Angel Olsen’ın şarkılarını dinlerken hafif bir melankoli ile sarmalanırsınız. Sinematografik şarkı sözlerinde dün ya da bugün söylemekten bazen kaçındığımız kırgınlıklarımızı dillendirir. Ama birden “Shut up Kiss me” gibi yerinizde duramayacağınız bir şarkı ile de çıka gelir. Amerikalı Angel Olsen, son dönemin en güçlü kadın müzisyenlerinden biri. 2016 yılında çıkardığı “My Woman” albümü, dünyadaki birçok önemli listede yılın en iyi albümü seçildi. Geçtiğimiz yıl çıkardığı ‘Phases’ ise Amerikan bağımsız sinemasından bir filmin başrolü olduğunuzu düşündürecek sözlere sahip. Indie müziğin bu kusursuz sesi 3-4 Mayıs tarihlerinde ise Salon IKSV sahnesinde olacak. Öncesinde mail yoluyla Angel ile müziğini konuştum.
Şu an hangi şehirdesin?
Sydney’de bir oteldeyim ve 1 Mart’tan bu yana da ekiple turnedeyiz. Yol, her zaman çok iyi hissettiriyor.

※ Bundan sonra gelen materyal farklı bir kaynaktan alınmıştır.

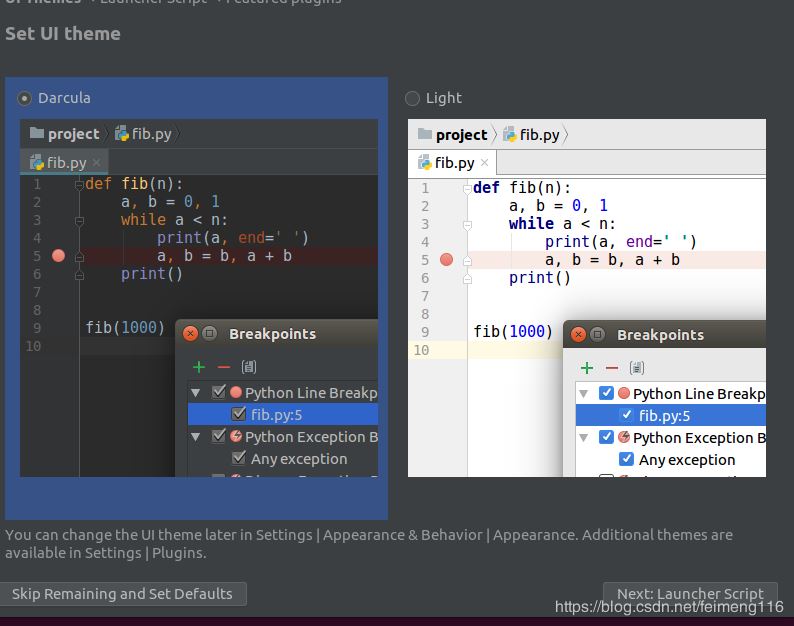Click red minus icon in Darcula Breakpoints dialog

point(223,367)
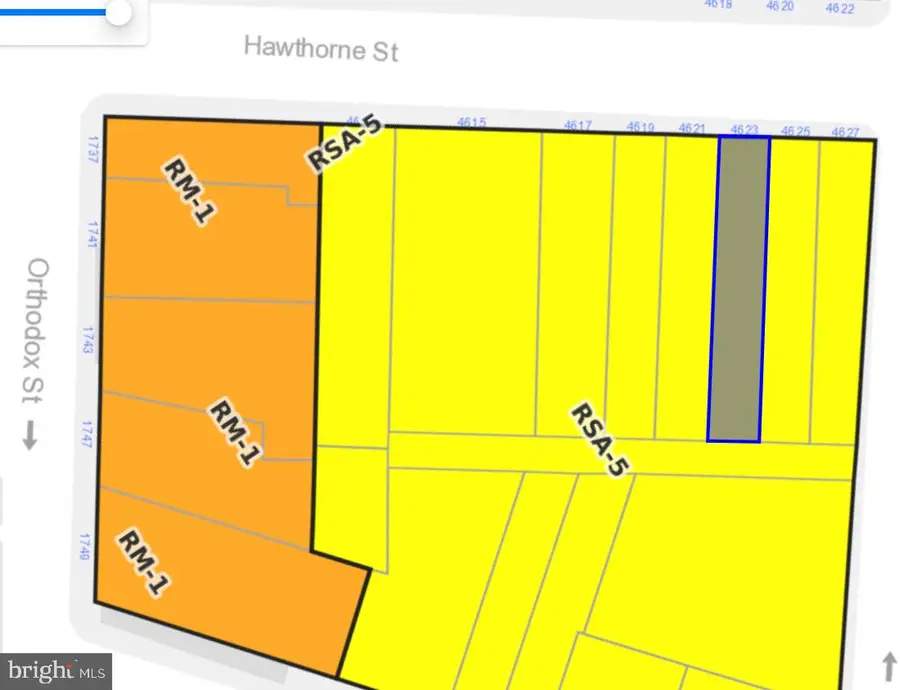Image resolution: width=900 pixels, height=690 pixels.
Task: Select address label 1737 on the left
Action: (x=91, y=152)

Şarkı sözlerinde sinirli ve melankolik bir tavır var. Hatta Hi-Five ya da Windows şarkılarını dinlerken yalnızlık bu kadar güzel anlatılmaz diye düşünmeden edemiyorum. Şarkılarında kendini bu kadar açık ifade etme bir bakıma senin için terapi mi?
Şarkı sözü yazmayı iyileştirici bir ritüel olarak görmüyorum, daha ziyade hayal gücünü ilgilendiren bir durum bu benim için. İnsanların benim parçalarımda ne bulduğu aslında onlara kalmış. Ama tabii ki her şarkıda benden bir parça var.
Şarkılarını yazarken kadın ve erkek ayrımı yapmadığını belirtiyorsun...
Pek dikkat etmiyorum. Dünyanın neresinden hangi cinsiyetten olursa olsun fark etmeden, bir anlam ifade eden parçalar yapmayı umut ediyorum.
Ben hiçbir zaman oturup tek bir tema ya da fikir üzerine üretim yapan biri olmadım. Sözleri olmayan piyano besteleri, gitarla yazılmış parçalar, klavyeyle yazılmış parçalar yazdım, yazıyorum. Hangi yöne evrileceği hiç belli olmuyor, ta ki ben 20 tane favori seçene kadar…
30 yaşındasın. Bu yaşın bir kadın olarak değişimleri senin için nasıl oldu?
31 oldum aslında ama 30 yaşım benim için sert geçti. Geride kaldığı için çok mutluyum.
Daha önce de İstanbul’a geldin. Bu şehire dair neler hatırlıyorsun?
Arkadaşım Hakancan’la buluştuğumu hatırlıyorum ve her yerde gördüğüm kedileri… Anadolu yakasında vapura binişimi ve tabii Kapalı Çarşı’dan çeşitli baharatlar ve halılar aldığımı anımsıyorum. Beraber Lee Fields’i dinlemeye gitmiştik ve tüm gece boyunca dans etmiştik. İstanbul’da geçirdiğim zaman benim için çok özeldi ve yeni arkadaşlar edinmiştim.